#### Material for this task
⟨
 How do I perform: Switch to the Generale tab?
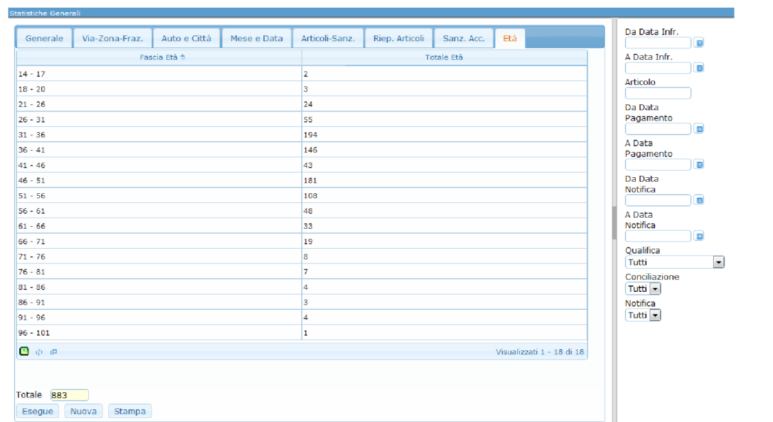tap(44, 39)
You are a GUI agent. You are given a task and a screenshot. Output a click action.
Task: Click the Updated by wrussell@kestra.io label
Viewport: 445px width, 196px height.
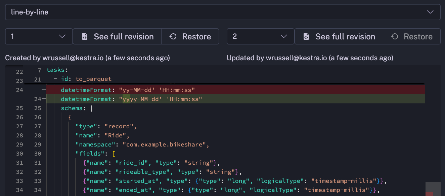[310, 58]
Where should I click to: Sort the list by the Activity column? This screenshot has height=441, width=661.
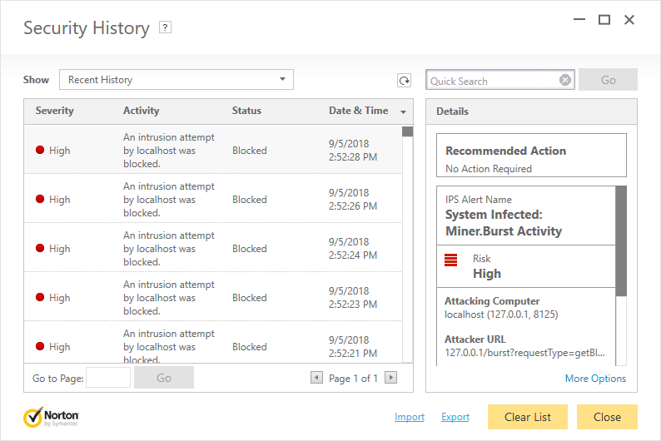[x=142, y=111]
⟩
#### Task directions
Return the whole listing, word for word, and leave out every picture.

#### Task response
 How do I perform: Switch to the Generale tab?
tap(44, 39)
You are a GUI agent. You are given a task and a screenshot. Output a click action.
Task: Click the Updated by wrussell@kestra.io label
Viewport: 445px width, 196px height.
[310, 58]
Where should I click to: Sort the list by the Activity column? This screenshot has height=441, width=661.
[x=142, y=111]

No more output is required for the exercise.